I found this to be an interesting paper and enjoyed reading it. My
main reservations are concerned with the feasibility of simulating
the reverse process in most situations that are
practically-challenging. It appears that the authors do recognize this
limitation, but provide a brief and not overly satisfying discussion
at the end of p.4. Most of the experimental results focus on problems
with a simple low-energy structure (the ferromagnetic Ising and Potts
models, and mixture models with 3 components) The RBM example is a bit
more intriguing, but when trained on MNIST, one can reasonably infer
the existence of a relatively small number of modes.
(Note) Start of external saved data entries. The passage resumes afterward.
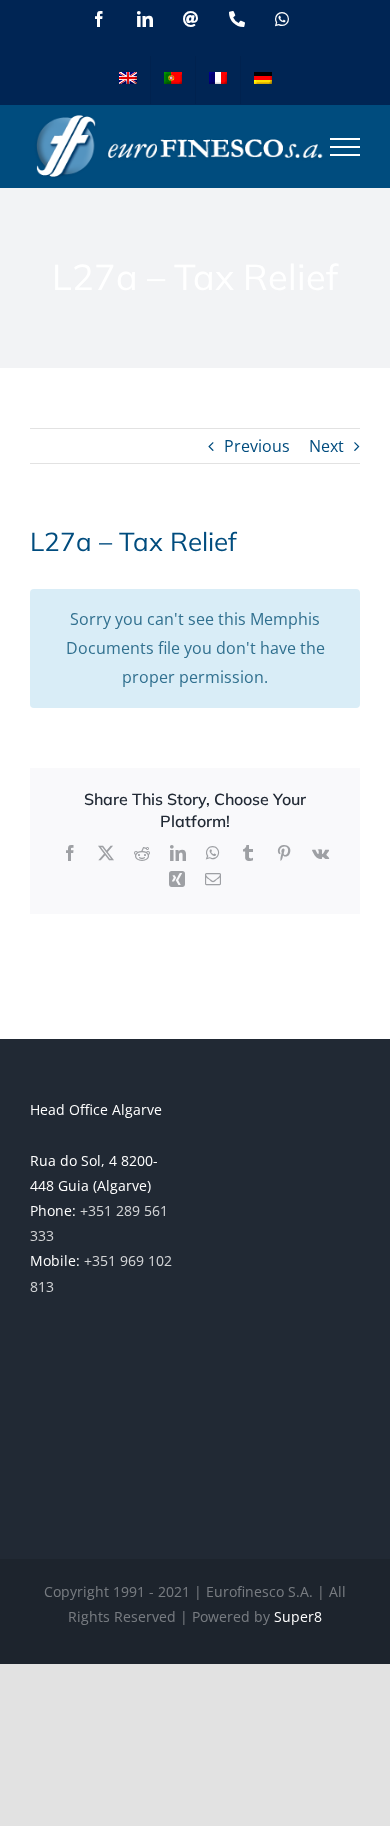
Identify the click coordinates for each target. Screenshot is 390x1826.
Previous (257, 446)
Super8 (298, 1616)
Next (326, 446)
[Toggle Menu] (345, 147)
In general, the
method assumes access to an oracle providing a perfectly-trained
model, where the data points do indeed represent the modes of the
distribution (1000 sweeps of Gibbs sampling at low temperature will
move only locally and cannot be expected to move the state too far
from the training points.) While the agreement of the current method
and PT log Z results in this case is encouraging, the fit of the model
is generally difficult to verify in practice- indeed that's the
reason for conducting the simulation in the first place.
To phrase the objections in another way, optimization is generally a
very different problem from sampling, as represented by the
distinction between problems in NP and those in #P. There exist
several interesting types of problems for which computing the ground
state energy is tractable, but counting the number of such minima (obtaining the
ground state entropy) is not. Generating samples uniformly from the
ground state distribution, as would be required for the reverse
methodologies, will then be problematic.
Another issue was that on first reading, it was not immediately clear
what the paper's contributions are; presumably, it is the combined
forward/reverse weighted estimator presented on page 5? The remaining
ones have been previously introduced in the literature. While valid,
I'm ambivalent as to whether this contribution warrants an entire NIPS
paper. Certainly, the connection between marginal likelihood and free
energy estimation is widely-known among Bayesian computational
statisticians.
Despite these misgivings, I still found the paper to be quite cool and
am encouraged to see progress in this research area.
Technical correctness:
-------------------
The paper appears to be technically correct to my knowledge.
Clarity:
-------
The paper is quite well-written and easy to follow for someone
familiar with Sequential Monte Carlo and Bayesian statistics. The
presentation could be better-adapted to the NIPS context, however, as
physics-flavored notions such as "work" may seem distant to a machine
learning audience.
Specific issues:
---------------
252-253: In what sense is simulation of marginal RBM 3x faster than
that of the joint? The joint simulation can be parallelized and
simulated on a GPU due to the conditional independence structure of
the RBM. The statement should be clarified.